=== WORK INSTRUCTIONS ===
The tail of the records, from the line containing "This screenshot has width=1075, height=551." through the final line, should be printed exactly and on its own.

=== EXTRACTED ENTRIES ===
====================

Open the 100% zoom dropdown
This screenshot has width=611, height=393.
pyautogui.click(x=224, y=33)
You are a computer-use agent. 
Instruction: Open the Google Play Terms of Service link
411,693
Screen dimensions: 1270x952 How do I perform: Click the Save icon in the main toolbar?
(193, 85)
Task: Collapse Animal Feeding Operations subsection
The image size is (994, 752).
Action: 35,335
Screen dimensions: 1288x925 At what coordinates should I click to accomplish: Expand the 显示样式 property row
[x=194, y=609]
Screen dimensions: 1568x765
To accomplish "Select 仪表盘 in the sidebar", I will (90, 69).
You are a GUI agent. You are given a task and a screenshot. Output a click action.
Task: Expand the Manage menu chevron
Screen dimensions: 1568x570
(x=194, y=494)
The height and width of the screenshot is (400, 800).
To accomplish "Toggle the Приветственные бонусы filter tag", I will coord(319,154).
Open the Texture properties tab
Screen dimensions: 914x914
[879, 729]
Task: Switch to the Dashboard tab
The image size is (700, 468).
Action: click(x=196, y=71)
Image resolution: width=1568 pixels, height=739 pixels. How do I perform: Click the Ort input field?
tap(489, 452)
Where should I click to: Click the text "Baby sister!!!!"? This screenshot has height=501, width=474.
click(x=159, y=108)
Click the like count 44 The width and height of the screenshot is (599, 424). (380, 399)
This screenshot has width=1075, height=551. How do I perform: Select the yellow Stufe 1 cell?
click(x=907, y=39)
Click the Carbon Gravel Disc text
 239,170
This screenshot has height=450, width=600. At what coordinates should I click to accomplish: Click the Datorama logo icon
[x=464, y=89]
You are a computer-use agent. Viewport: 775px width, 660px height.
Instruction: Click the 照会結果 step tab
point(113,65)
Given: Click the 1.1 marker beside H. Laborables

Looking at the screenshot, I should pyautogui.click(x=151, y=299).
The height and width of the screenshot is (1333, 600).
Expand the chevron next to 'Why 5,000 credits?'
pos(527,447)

====================

=== RESPONSE TO THIS TASK ===
This screenshot has width=1075, height=551. How do I perform: Select the yellow Stufe 1 cell?
click(x=907, y=39)
Click the Carbon Gravel Disc text
 239,170
This screenshot has height=450, width=600. At what coordinates should I click to accomplish: Click the Datorama logo icon
[x=464, y=89]
You are a computer-use agent. Viewport: 775px width, 660px height.
Instruction: Click the 照会結果 step tab
point(113,65)
Given: Click the 1.1 marker beside H. Laborables

Looking at the screenshot, I should pyautogui.click(x=151, y=299).
The height and width of the screenshot is (1333, 600).
Expand the chevron next to 'Why 5,000 credits?'
pos(527,447)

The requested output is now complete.